One bill that could make its way to the House floor is one that will trim the maximum unemployment benefits from $535 per week to $350 per week.

The intent of the bill is to help curb the debt owed by North Carolina businesses to the federal government for unemployment benefits.

“North Carolina businesses are in debt to the federal government to the tune of $3 billion,” Shaw said. “Because we are in that much debt, businesses will continue to see their unemployment taxes increase until the debt is paid off.”

He said that the debt owed can hurt new businesses looking to come to North Carolina because they will “inherit the debt.”

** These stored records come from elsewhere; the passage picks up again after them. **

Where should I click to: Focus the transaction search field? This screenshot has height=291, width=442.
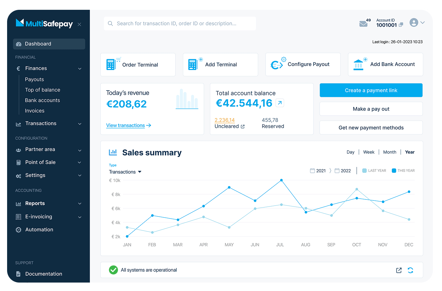pyautogui.click(x=180, y=24)
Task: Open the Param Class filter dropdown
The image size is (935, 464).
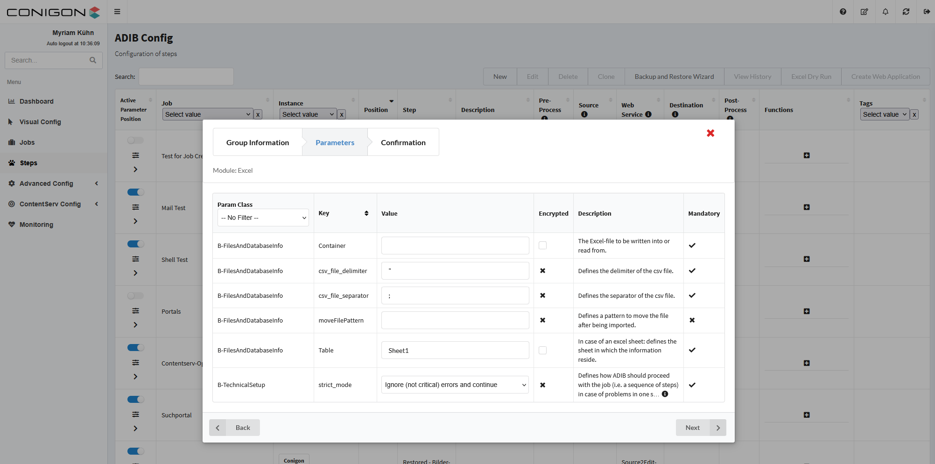Action: [x=263, y=218]
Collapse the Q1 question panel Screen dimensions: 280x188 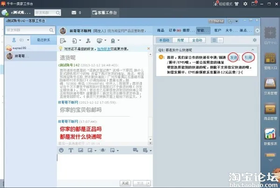252,50
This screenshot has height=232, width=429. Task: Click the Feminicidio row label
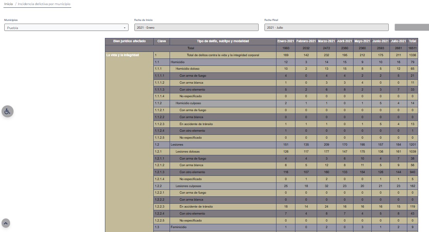click(178, 227)
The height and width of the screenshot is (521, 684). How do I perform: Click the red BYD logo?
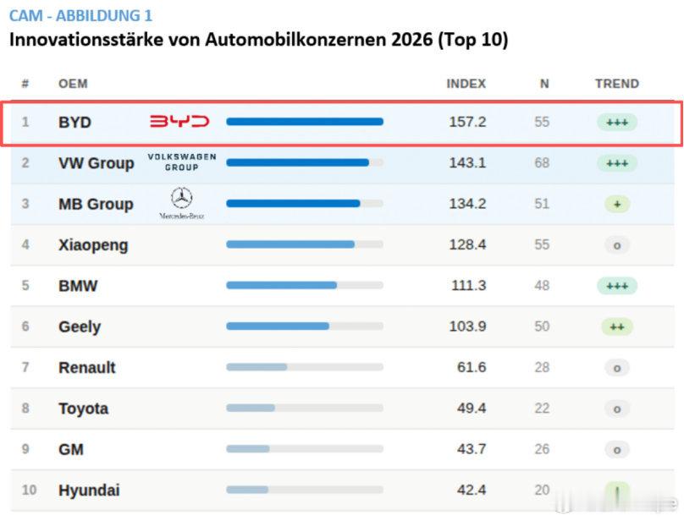tap(179, 121)
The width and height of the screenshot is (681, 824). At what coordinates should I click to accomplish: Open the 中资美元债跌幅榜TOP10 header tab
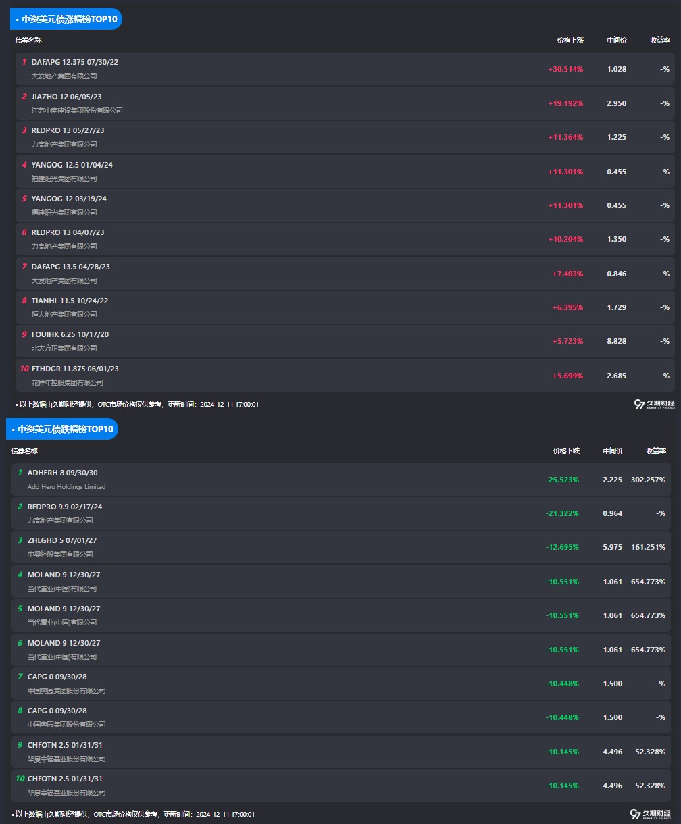pos(62,429)
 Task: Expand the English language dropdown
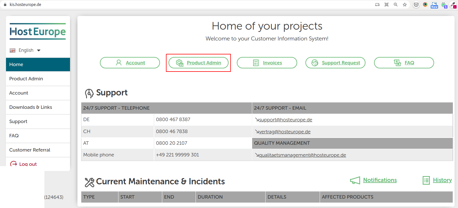pos(26,50)
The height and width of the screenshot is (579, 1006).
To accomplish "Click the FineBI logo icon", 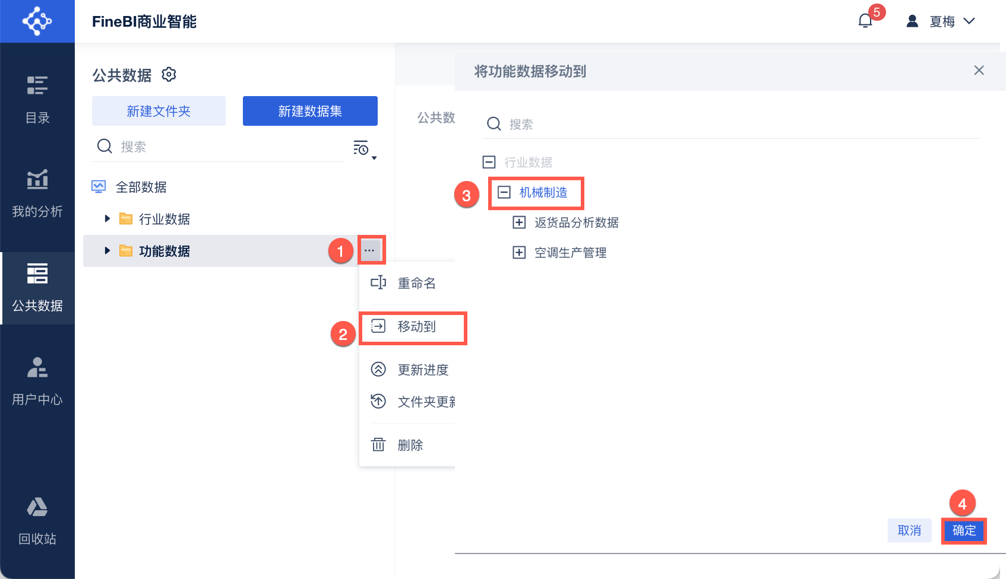I will pyautogui.click(x=37, y=21).
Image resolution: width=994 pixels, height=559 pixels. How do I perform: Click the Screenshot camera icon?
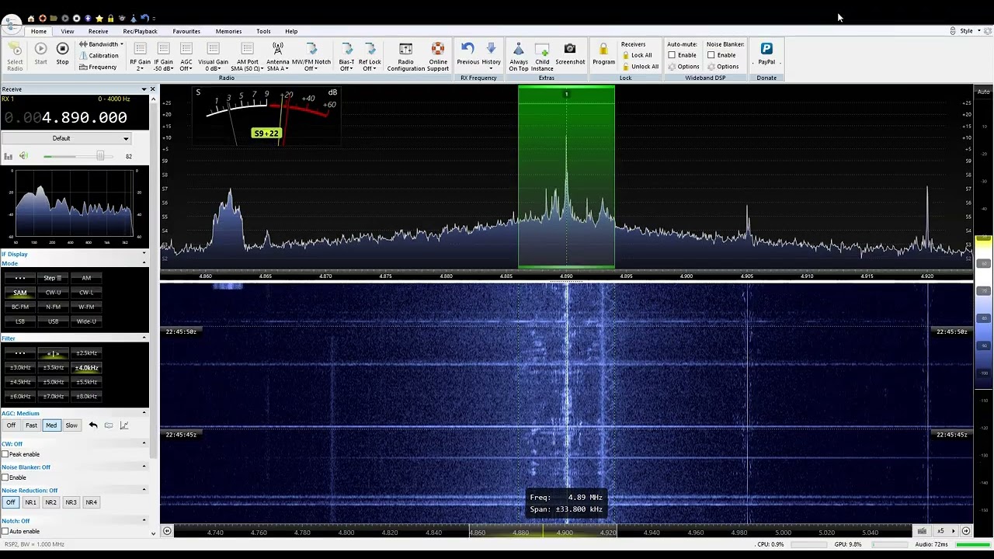[x=569, y=50]
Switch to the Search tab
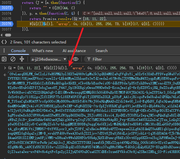The image size is (180, 159). click(x=102, y=51)
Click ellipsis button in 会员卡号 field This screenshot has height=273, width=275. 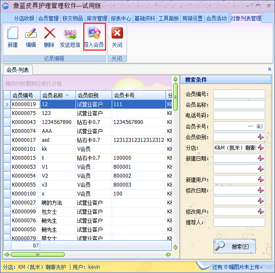[251, 126]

“The solution to higher unemployment is not a federally funded unemployment insurance system, but more jobs,” Shaw said. “We are going to make another tough decision and solve this problem.”

As the Senate is set to start work on the biennial budget first, the House will begin looking at other priority issues. Shaw said one of those issues is regulatory reform.

A new House committee was established to look at eliminating unnecessary regulations within North Carolina law. That committee is being chaired by Rep. Tim Moffitt, R-Buncombe.

“We are going to look at ways to make North Carolina more competitive, regionally,” Shaw said.

Another priority of leadership will be looking at the education system in North Carolina. Shaw said that the focus of educators should be on teaching and not conforming to some regulations.

Of course, the main issue for the session will be the budget. Shaw said that the Senate will begin work immediately on the budget but the House leadership does have some ideas on spending.

“Because of the tough decisions we have made over the years to fill a deficit without raising taxes, we are able to start in a much better budget situation,” Shaw said. “We are still going to prioritize spending and maximizing taxpayer dollars.

“Just because we are in a better position doesn’t mean we are going to just start spending.”